TS: I love the coup de théâtre you designed for the set at the top of Act Two.

AM: Well, the whole design is based on that moment, really. I think this play is very cleverly structured. The beginning of Act Two really puts the whole play in focus. Often what interests me most when I am designing a piece is its structure.

TS: We don't want to give away too much, but you worked with an artist from Martha's Vineyard, where the top of Act Two takes place. How did you find her?

AM: I went onto Google and I typed "Martha's Vineyard Paintings," of course. There are hundreds of them, if not thousands. I picked a few that were in different styles and showed them to Pam. We kept being drawn to several paintings by a woman named Page Railsback, which were not realistic. We liked the idea of an image that was much more abstract. I think we were both drawn to the energy and enthusiasm of the piece and the way it appeared to be so quickly painted. The colors were also so right for the feel of the scene, when these characters were younger and their relationships were still being defined. I contacted the artist through her website, and I explained how I was hoping to have her permission to use the image. The painting had been sold, but Page suggested she paint a similar one and to the exact proportions I needed. The painting was used by the scenic artists to paint the very large version we needed, and we hope to use it onstage as well, on the wall behind the bed in the very last scene of the show. The character of Beth is a painter, so I suppose if someone thinks this might be something she painted that weekend years before, it wouldn't be a bad thing, right?

Set model for Dinner with Friends

Heather Burns and Darren Pettie in Dinner with Friends.

TS: When they did the original production, they used a turntable. Did you deliberately decide not to because they did it before?

AM: Not necessarily. I do think it is nice to do something different, but I don't think it valuable to just throw an idea out simply because it was done in another production. I don't think a turntable would work very well in the Laura Pels Theatre. Turntables can be predictable and limiting; you sit in the audience and the thing turns and you say, "Oh I get it." More importantly, we are able to surprise people at the beginning of Act Two in a way I wouldn't be able to do with a turntable. I wanted to figure out a way for the piece to move from scene to scene that could make for beautiful transitions to watch. In a way, the routine of changing the scenery for Dinner with Friends can mirror the routines of the characters' lives, but this way I am able to break it and to make the first scene in Act Two remarkably different. I like when the way we choose to get from one scene to another can add to the emotional event, no matter how subtle it may be.

TS: Do you remember your emotional response when you first read the play?

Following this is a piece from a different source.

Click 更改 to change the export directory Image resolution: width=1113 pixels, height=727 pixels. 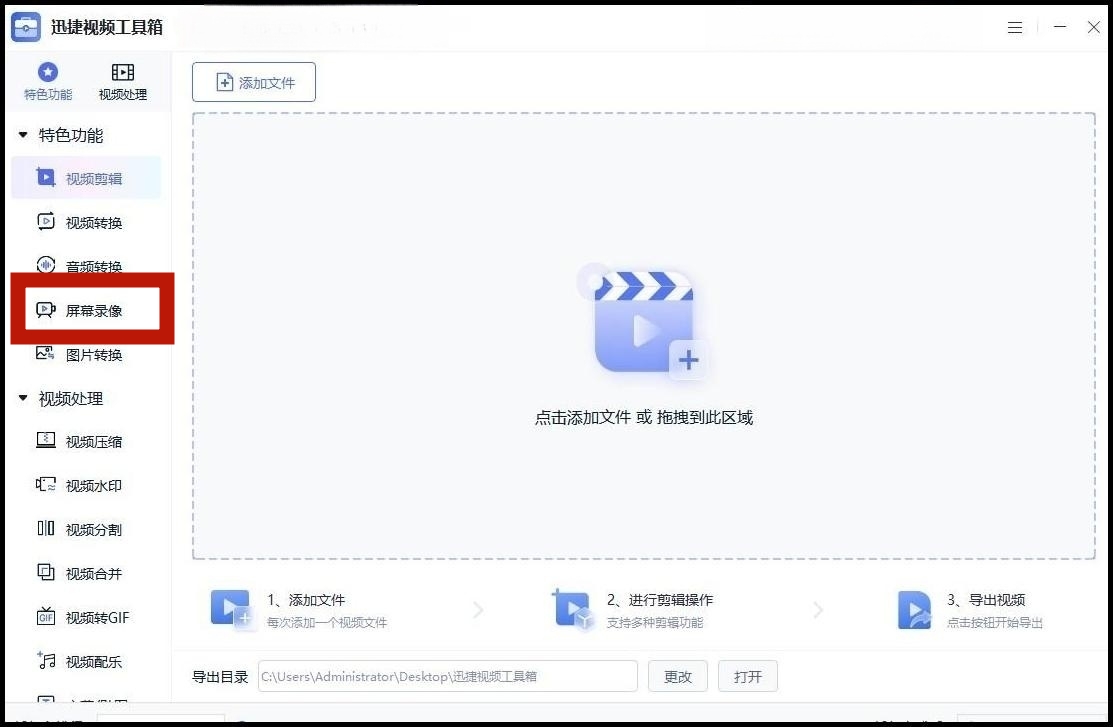coord(677,676)

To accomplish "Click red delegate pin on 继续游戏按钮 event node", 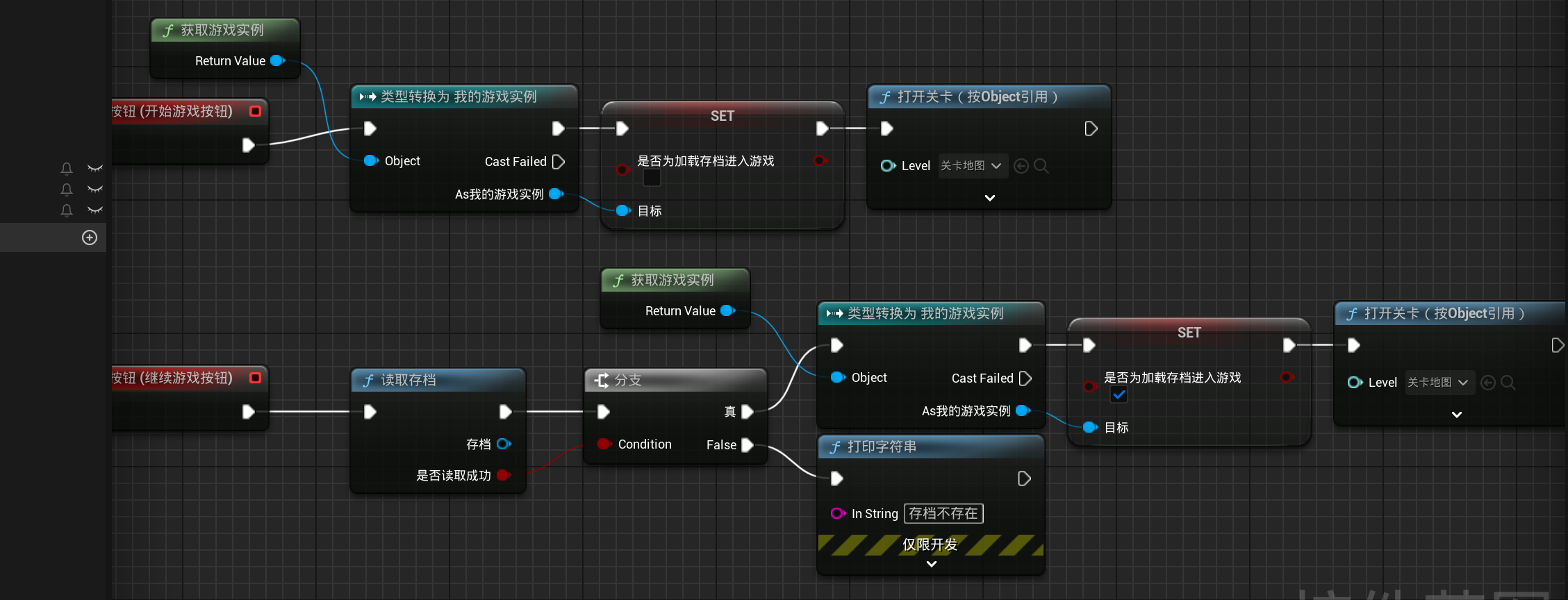I will [x=255, y=378].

AM: I think for anybody in a long-term relationship, like I am lucky to be in, the play gives you something to think about. Is the routine of a long-term relationship a bad or a good thing? For Gabe and Karen, I think that is the point of the play. They learn that routine with the person that you love is a beautiful thing. Maybe Beth and Tom feel they need more excitement in their lives and that for them the routine is not a comfortable, warm, lovely sort of thing. I think Gabe and Karen-especially Gabe-realize that routine can be what defines a loving relationship and that it's a wonderful thing. I think I understand where Gabe is at emotionally and what his journey is. I have had that journey myself.

Darren Pettie, Heather Burns, Jeremy Shamos and Marin Hinkle in Dinner with Friends.

TS: Who or what inspires you as a set designer? Do you go see other productions?

AM: Sometimes, I am embarrassed how little theatre I see anymore. I have to say I usually go to events that involve music-so I tend to see more opera. I really enjoy going to dance events as well, but it all seems to go in cycles. In six months I might say I only go to see a few plays. Plus, there are only 24 hours in a day and when a good deal of my time is already spent sitting in a dark theatre, you get my point. Frankly, I'm not sure that, for a designer, looking to the theatre for inspiration is all that effective. Probably two hours in a museum, or a week in Rome, is likely to yield higher results. Or even a good conversation across the dinner table for that matter.